When Monica suggested she knew the perfect aerospace engineer who could help with solving the energy force shielding the Hex, people naturally assumed it was Reed Richards. Instead, Monica initially revealed it to be a character named Major Goodner. Much like Agatha Harkness and the feeling that something else is just around the corner, I don’t think it ends with Major Goodner. I also don’t think it’s likely that Reed Richards will pop up in a finale of WandaVision, although — like the Darkforce situation — anything is possible. Considering Monica Rambeau and Adam Brashear end up as a couple, and he’s an aerospace engineer who can work with energy forces, I’m waiting to see him appear.
If anything, at least that will let us know Monica is Spectrum — maybe. It does, however, set up a role for Monica Rambeau in Captain Marvel 2. Clearly, Monica has a complicated relationship with Carol Danvers, a person she looked up to as the wickedly cool aunt in the first Captain Marvel. With new extraordinary powers, a desire to defend the world from existential threats, and a personal connection to Captain Marvel that is ready to be explored, expect more from Spectrum in the MCU.
Speaking of cool superhero team-ups I want to see, the more we see of Tommy and Billy’s powers, the more excited I am for what seems to be an inevitable Young Avengers arc. Speed and Wiccan are making their way in WandaVision, Hawkeye will introduce Kate Bishop, The Falcon and the Winter Soldier is rumored to introduce Patriot, Cassie Lang already exists in the Ant-Man universe, and Ms. Marvel is just around the corner.
Marvel Studios head Kevin Feige also hasn’t shied away from telling people that Young Avengers will play a role in the MCU’s fourth phase.

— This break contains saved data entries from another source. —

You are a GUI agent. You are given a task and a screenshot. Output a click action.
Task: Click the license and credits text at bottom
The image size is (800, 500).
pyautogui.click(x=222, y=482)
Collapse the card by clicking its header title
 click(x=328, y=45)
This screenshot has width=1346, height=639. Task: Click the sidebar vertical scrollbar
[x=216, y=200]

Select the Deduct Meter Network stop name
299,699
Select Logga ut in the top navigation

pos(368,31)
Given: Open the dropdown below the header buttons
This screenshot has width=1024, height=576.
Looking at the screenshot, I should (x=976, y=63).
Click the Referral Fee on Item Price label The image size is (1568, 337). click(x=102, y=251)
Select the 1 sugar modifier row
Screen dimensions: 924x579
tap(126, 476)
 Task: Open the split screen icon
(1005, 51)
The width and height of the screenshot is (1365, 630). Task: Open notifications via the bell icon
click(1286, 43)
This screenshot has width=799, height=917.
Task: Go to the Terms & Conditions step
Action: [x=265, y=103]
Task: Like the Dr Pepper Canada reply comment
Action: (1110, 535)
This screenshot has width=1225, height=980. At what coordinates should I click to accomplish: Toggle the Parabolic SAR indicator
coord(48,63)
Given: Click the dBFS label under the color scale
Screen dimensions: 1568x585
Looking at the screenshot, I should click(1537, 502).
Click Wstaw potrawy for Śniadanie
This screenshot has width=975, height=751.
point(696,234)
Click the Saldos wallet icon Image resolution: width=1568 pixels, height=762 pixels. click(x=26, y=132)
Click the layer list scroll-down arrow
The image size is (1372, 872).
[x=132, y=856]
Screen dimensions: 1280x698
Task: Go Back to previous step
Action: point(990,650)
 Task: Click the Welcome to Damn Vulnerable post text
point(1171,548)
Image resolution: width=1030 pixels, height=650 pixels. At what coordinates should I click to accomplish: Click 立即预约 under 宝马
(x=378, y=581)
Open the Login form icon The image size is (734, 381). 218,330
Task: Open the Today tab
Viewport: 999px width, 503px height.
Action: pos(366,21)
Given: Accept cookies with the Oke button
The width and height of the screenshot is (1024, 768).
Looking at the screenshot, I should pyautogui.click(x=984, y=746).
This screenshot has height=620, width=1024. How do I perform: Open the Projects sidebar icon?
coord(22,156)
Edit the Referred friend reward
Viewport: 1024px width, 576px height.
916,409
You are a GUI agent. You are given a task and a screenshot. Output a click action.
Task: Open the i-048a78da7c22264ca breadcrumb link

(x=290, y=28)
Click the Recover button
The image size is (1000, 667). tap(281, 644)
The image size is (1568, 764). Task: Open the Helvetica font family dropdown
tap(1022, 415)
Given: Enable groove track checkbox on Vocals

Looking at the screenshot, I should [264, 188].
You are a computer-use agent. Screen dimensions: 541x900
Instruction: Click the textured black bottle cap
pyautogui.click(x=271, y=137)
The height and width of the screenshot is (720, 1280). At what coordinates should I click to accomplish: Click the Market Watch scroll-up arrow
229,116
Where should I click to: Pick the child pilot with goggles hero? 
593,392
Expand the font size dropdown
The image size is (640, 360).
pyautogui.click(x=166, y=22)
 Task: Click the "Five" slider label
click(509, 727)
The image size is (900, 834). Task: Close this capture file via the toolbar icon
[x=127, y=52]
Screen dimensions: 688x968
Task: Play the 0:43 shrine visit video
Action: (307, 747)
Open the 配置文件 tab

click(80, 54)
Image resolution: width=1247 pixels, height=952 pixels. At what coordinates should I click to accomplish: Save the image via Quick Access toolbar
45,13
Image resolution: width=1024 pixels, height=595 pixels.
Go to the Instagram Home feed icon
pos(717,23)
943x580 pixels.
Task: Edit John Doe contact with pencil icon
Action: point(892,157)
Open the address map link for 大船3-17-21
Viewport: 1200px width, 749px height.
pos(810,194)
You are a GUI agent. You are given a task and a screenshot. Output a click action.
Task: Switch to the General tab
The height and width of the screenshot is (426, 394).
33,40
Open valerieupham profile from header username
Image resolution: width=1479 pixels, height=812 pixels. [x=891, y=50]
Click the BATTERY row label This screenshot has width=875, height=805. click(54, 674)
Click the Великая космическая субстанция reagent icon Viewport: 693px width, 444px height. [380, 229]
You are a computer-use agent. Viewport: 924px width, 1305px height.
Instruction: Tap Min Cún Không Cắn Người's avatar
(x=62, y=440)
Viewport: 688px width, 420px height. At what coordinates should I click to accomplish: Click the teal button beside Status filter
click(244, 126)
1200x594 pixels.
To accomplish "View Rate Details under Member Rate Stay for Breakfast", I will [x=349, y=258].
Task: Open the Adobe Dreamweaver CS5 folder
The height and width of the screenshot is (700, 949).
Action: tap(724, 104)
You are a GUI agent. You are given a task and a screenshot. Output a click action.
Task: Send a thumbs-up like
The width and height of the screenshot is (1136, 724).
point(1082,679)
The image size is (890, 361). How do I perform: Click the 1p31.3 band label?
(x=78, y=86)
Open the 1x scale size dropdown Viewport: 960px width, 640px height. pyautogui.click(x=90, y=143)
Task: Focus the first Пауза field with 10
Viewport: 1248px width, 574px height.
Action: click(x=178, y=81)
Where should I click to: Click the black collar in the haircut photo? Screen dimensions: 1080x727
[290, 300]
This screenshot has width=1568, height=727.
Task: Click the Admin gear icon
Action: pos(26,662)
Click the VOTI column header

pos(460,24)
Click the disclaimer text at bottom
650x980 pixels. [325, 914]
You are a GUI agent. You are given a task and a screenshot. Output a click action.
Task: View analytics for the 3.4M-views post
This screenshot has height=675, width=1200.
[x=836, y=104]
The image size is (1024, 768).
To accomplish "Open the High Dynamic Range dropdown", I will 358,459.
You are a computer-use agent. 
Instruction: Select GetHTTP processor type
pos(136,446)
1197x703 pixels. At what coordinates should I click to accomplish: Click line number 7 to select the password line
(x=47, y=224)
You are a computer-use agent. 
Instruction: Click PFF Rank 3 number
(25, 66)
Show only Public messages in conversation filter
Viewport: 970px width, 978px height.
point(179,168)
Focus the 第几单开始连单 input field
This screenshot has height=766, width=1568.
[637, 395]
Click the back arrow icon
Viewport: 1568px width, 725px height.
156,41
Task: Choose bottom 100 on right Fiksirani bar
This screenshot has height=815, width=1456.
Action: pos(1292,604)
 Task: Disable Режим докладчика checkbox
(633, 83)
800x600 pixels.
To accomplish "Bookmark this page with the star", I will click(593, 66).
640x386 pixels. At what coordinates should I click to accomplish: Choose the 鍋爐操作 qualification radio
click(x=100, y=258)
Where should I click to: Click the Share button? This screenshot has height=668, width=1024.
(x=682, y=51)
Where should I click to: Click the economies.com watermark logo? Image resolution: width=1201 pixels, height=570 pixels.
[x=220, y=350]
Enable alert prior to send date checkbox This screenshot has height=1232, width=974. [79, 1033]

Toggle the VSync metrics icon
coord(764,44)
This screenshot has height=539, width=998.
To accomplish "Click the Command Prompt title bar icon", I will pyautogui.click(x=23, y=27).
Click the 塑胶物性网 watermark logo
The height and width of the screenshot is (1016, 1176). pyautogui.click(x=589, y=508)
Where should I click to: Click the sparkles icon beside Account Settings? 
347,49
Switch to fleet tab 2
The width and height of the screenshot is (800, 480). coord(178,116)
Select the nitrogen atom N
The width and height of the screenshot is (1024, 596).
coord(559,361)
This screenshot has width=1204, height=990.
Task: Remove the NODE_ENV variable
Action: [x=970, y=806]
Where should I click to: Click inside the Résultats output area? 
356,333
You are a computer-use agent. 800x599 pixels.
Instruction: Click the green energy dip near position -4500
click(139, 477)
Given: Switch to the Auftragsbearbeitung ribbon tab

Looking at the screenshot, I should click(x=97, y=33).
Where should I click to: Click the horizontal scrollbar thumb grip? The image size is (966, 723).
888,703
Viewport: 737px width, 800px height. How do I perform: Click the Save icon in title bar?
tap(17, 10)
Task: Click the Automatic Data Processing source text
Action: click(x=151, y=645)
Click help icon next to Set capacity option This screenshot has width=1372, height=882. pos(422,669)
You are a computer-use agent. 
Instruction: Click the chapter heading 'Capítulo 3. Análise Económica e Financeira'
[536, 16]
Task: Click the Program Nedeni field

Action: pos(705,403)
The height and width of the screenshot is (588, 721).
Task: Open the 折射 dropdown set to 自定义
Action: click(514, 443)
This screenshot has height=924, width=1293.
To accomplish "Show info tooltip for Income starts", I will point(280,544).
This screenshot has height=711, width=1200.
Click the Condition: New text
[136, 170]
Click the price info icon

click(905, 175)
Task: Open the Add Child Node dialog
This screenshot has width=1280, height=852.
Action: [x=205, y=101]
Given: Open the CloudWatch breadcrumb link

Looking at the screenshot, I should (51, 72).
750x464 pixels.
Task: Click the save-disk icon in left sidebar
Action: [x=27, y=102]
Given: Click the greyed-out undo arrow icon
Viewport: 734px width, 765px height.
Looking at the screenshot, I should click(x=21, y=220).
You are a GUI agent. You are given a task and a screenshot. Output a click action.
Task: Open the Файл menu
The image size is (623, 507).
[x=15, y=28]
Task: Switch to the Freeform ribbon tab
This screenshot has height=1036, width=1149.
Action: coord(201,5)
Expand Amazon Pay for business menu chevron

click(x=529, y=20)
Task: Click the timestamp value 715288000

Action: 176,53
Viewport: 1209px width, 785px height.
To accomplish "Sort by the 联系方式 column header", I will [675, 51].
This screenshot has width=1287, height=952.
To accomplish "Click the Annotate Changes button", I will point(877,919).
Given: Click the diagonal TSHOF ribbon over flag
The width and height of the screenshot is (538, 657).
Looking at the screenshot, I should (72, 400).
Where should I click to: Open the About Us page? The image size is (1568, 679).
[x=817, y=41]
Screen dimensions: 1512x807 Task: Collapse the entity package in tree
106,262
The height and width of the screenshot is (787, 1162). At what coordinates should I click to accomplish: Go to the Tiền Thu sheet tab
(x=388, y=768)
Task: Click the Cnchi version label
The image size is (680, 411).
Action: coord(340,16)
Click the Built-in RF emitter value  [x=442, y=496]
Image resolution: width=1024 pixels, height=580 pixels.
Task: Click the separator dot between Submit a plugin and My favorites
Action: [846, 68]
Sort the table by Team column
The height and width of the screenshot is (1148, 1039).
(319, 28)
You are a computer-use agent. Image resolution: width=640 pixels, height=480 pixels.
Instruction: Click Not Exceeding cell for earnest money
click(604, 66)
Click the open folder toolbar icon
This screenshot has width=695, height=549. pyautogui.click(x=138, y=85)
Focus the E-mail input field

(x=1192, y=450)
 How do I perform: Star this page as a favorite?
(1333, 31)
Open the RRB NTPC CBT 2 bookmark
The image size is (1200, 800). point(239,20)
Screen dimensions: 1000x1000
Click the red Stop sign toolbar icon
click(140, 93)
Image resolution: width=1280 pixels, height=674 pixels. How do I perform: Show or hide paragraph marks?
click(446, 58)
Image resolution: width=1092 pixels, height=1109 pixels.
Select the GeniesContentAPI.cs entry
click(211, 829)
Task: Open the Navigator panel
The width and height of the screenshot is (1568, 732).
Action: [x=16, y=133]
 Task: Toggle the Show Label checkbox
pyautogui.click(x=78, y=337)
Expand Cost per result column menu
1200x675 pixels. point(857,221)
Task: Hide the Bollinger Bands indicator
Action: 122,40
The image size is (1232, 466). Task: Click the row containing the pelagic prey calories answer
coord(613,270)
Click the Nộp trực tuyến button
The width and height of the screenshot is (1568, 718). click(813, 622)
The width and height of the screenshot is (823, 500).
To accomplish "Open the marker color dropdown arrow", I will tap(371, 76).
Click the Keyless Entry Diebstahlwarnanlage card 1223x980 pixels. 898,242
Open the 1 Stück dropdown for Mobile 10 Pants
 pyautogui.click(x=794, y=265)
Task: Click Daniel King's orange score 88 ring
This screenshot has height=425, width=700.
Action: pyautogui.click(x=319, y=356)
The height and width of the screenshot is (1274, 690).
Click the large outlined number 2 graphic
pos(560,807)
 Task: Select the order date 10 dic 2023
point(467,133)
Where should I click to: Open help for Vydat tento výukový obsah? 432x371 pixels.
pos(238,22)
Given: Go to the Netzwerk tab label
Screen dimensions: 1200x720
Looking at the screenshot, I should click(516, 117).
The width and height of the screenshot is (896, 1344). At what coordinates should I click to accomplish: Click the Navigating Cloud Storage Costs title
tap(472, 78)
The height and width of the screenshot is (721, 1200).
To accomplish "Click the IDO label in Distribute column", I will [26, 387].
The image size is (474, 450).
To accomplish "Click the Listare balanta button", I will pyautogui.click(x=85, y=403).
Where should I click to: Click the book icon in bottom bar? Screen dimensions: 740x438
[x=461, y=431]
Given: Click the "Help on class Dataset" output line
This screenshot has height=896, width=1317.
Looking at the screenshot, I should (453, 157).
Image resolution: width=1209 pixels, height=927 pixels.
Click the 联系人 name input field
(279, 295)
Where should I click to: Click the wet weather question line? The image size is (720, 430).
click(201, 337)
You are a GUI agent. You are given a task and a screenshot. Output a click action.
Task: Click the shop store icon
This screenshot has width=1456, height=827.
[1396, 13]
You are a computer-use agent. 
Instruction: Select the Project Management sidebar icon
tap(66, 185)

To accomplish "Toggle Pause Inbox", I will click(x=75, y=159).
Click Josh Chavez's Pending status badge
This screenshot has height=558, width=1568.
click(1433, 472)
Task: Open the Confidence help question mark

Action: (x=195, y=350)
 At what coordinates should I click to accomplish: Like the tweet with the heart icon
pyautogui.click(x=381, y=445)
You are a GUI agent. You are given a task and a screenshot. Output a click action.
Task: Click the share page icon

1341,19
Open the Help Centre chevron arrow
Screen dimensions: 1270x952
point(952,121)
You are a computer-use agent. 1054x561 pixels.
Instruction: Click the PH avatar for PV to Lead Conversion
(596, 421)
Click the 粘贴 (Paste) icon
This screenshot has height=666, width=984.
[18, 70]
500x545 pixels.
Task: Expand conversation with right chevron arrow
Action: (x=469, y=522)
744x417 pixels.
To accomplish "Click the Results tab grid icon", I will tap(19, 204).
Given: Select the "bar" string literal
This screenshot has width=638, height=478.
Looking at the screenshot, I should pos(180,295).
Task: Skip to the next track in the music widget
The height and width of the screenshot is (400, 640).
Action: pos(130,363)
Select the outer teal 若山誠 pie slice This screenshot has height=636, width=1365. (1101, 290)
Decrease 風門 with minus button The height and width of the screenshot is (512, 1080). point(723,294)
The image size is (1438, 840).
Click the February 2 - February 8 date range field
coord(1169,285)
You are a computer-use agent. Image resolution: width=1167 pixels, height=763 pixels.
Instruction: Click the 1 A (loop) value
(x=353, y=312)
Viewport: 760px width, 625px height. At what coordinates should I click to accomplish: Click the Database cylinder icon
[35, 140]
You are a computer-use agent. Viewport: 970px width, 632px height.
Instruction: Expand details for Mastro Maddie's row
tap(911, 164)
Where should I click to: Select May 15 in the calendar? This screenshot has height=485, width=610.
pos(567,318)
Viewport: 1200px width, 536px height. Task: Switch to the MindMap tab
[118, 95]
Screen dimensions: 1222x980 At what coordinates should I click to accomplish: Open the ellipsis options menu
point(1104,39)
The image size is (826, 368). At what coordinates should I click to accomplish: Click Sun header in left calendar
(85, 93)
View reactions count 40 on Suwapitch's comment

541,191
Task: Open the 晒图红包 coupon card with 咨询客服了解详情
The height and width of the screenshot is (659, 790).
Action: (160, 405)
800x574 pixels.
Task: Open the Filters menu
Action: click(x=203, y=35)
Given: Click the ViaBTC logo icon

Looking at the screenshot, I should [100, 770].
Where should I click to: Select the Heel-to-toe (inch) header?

I’m just excited for my teen superheroes to get their time to shine, however that may be in the end. Give them all a show and then bring them together for a Young Avengers on Disney Plus — like the time Marvel TV gave us Daredevil, Jessica Jones, Luke Cage, and Iron Fist before releasing The Defenders — but I digress.
A commercial is never just a commercial
One of WandaVision’s most fun traits is the seemingly innocuous but never truly innocent commercials. This week’s commercial focuses on an antidepressant of sorts called Nexus. The pill allows people to remain rooted in reality — or a reality of their choice. The wink-wink to Wanda’s current fictional world aside, Nexus also connects to Marvel’s Nexus beings, a breed of unique and powerful beings that are anchors within the multiverse. They are keystones to everything. In the current Marvel-616 comics continuity storyline, Wanda is one of those Nexus beings. Not only does that make her stability crucial to all of mankind (this is your periodic reminder to read House of M if you haven’t yet), but it also makes her situation especially important to Doctor Strange.
Since we know Marvel Studios is going to greatly explore the multiverse in at least two prominent movies, Doctor Strange in the Multiverse of Madness and Spider-Man 3, the commercial suggests that whatever happens with Wanda, Agatha, and whoever else in the final episodes will likely intersect with the events of those films. Remember, this was Marvel Studios and Disney’s vision all along for the version of the MCU that exists on Disney Plus — movies will play into TV shows, and TV shows will play into movies.
What’s increasingly obvious is WandaVision still has a lot of story to tell, even with just two episodes left. The countdown begins until the eighth episode. Only about 160 hours left at the time of this writing!